You can change the declaration of trust, even revert to joint tenants at a later stage if it is beneficial to do so. A solicitor will charge £100 + for doing this.

Gary Dully

18:39 PM, 19th February 2016, About 6 years ago

You might want to see what Clause 24 will do to both your tax positions by 2017-2020, with the downloadable spreadsheet, as it could drag your future bride into a higher tax bracket and / or increase your own tax bill.

Paul Mahoney

21:15 PM, 19th February 2016, About 6 years ago

Hi Trev
Congrats on the planned marriage, I am getting married next week myself so we're probably going through a similar mix of excitement and headache at the moment.
There are a few considerations here;
You may want to think about buying as tenants in common perhaps 99% in your partners name and 1% in your name to direct most of the income to her for tax purposes, this is worth getting tax advice on.
Perhaps more importantly is buying the right buy to let investment for your circumstances and what it is that you're hoping to achieve. Both of these areas Nova Financial can help with. If you'd like to to have a brief chat about whether we can help, get in touch by clicking my profile.

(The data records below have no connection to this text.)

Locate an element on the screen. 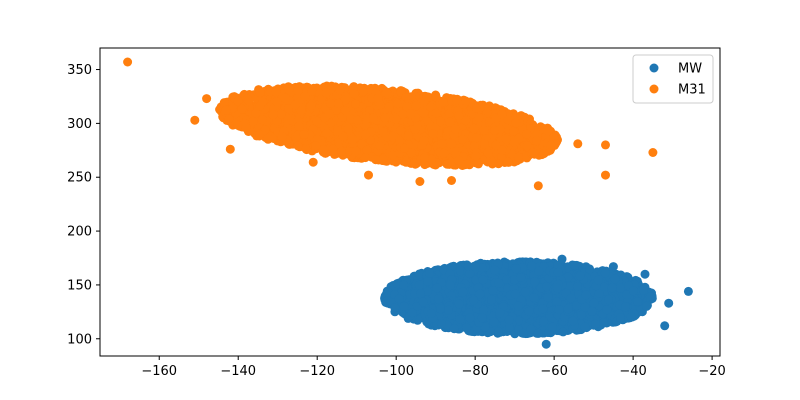  series-mw-points is located at coordinates (536, 302).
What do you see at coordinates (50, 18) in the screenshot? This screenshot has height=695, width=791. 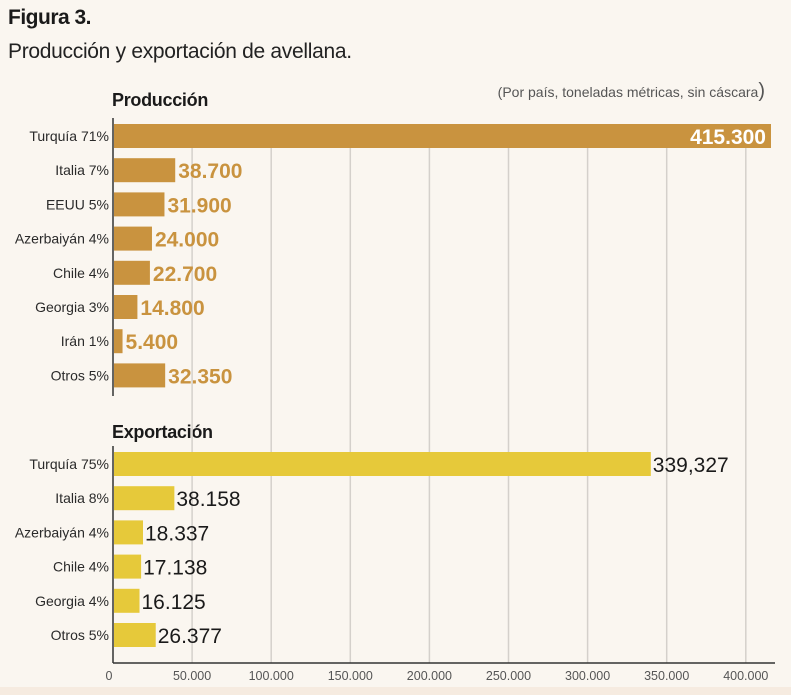 I see `figure-label: Figura 3.` at bounding box center [50, 18].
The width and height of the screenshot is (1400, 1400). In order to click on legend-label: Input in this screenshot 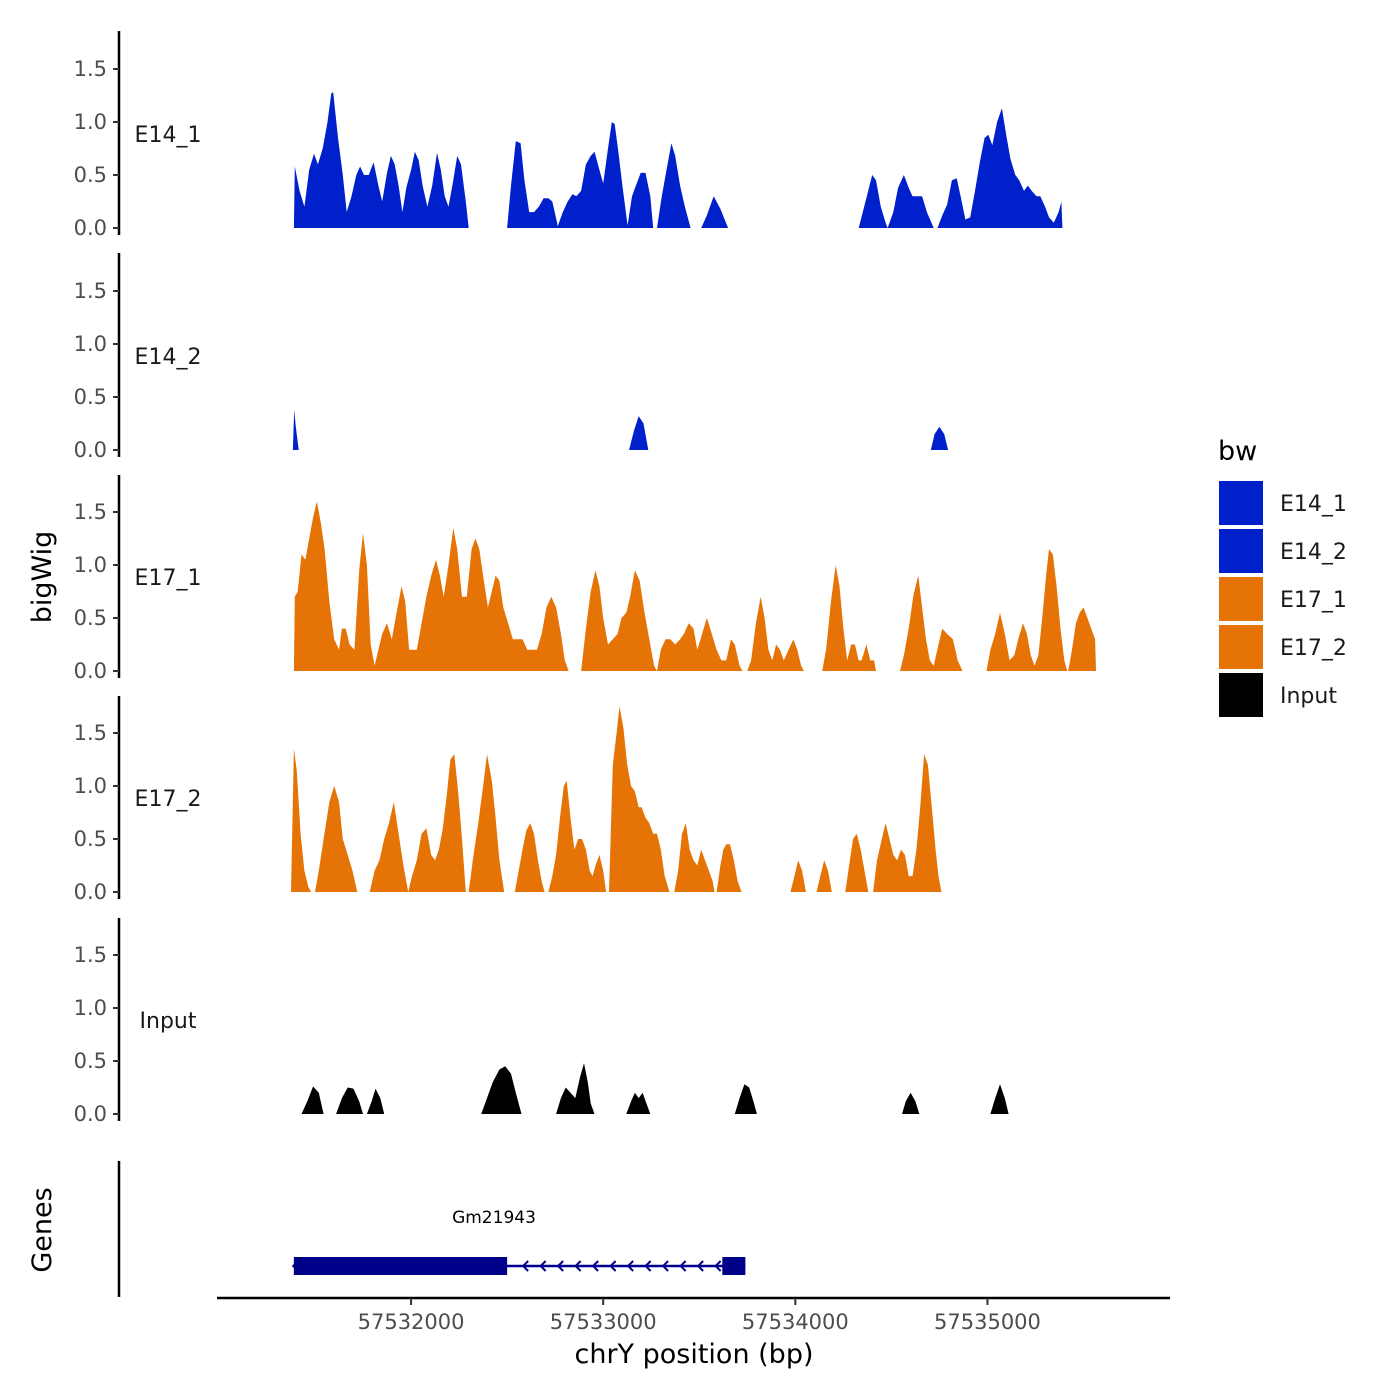, I will do `click(1308, 696)`.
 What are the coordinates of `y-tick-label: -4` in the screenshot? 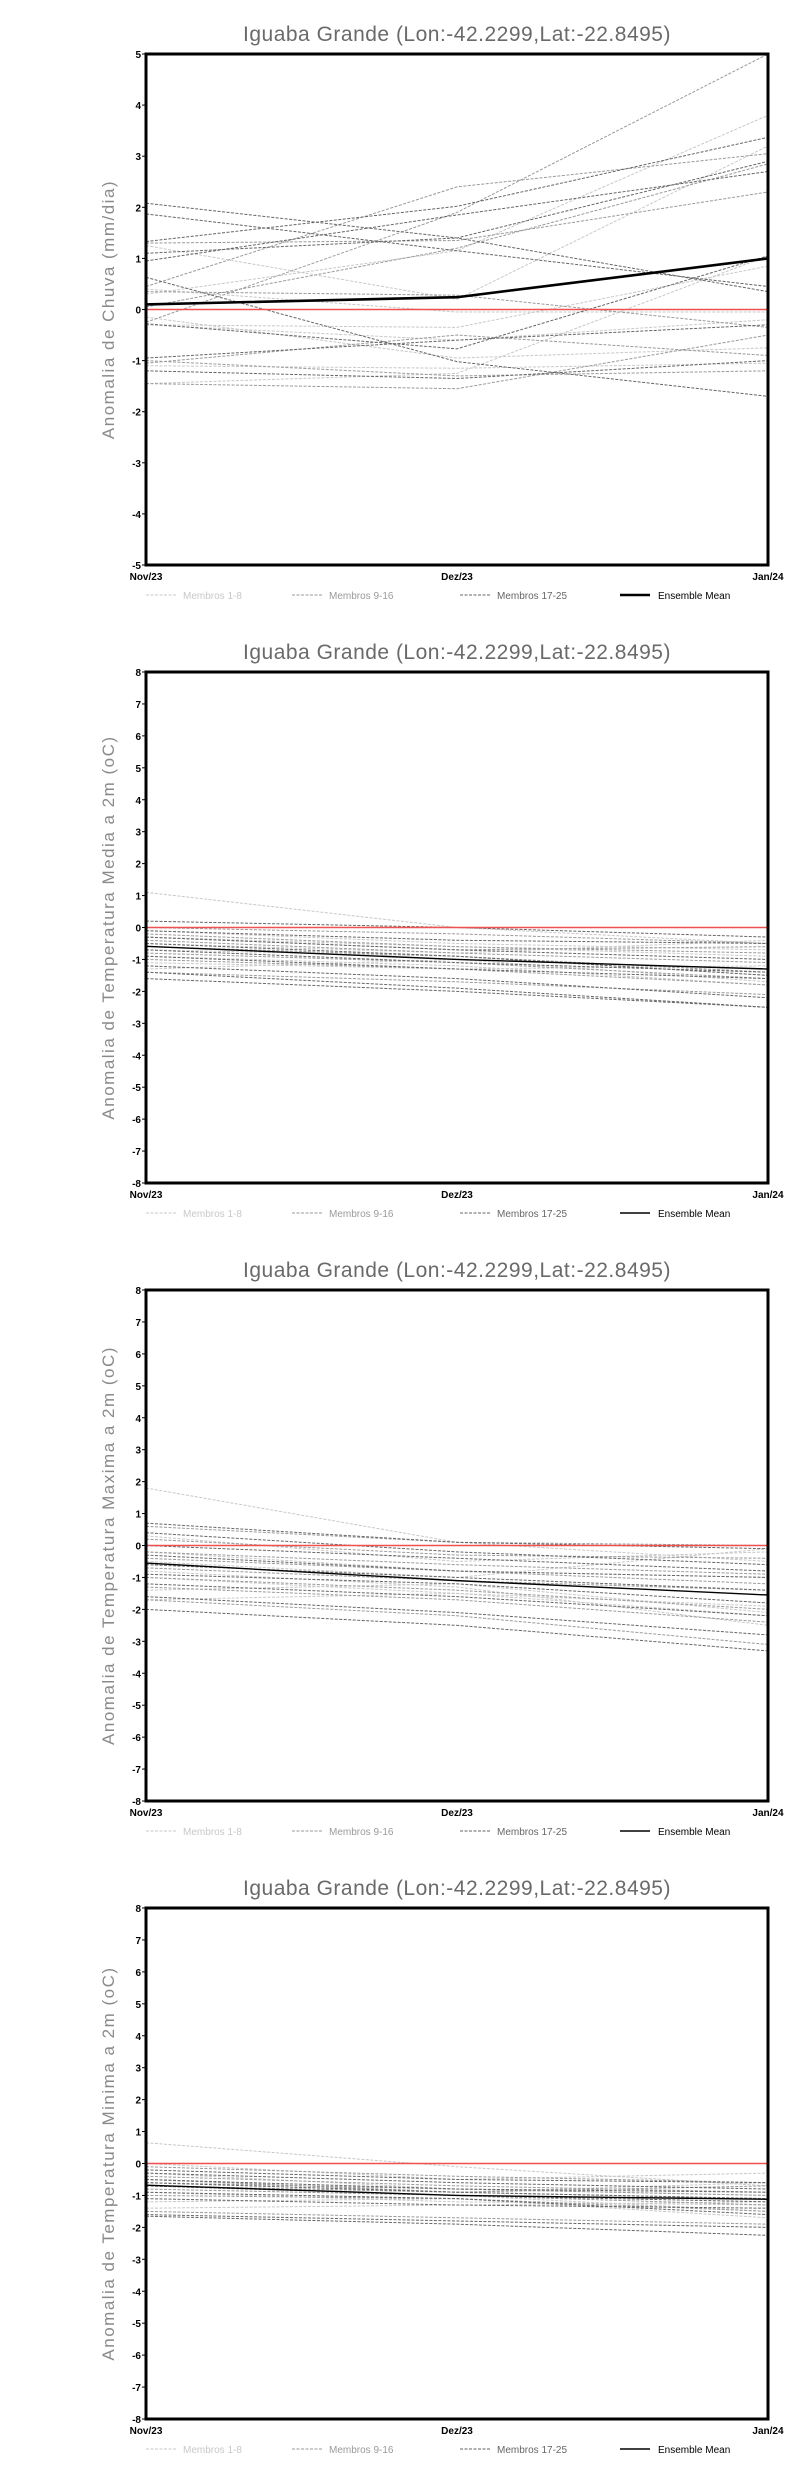 It's located at (136, 1674).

18:00 PM, 20th February 2016, About 6 years ago

Reply to the comment left by "Rick S" at "19/02/2016 - 16:58":

Rick, this is not the case and it has been mentioned on here before - as far as HMRC is concerned it is the purpose of the loan that makes it eligible for the relief; it does not have to be on the same property. I have had the same situation and checked into it very thoroughly at the time. What you can't do is claim the interest on the amount of the original mortgage still outstanding at the time of the remortgage as that portion was not taken out to fund your buy-to-let. If either are repayment then the capital portion is not allowable.

The OP should see an accountant.

Alison King

0:19 AM, 21st February 2016, About 6 years ago

Reply to the comment left by "Puzzler " at "20/02/2016 - 18:00":

I find that very surprising. If true it would mean someone could remortgage their family home to buy a park home which does not normally qualify for a mortgage, rent it out and claim tax relief on the loan. I didn't think that could be done.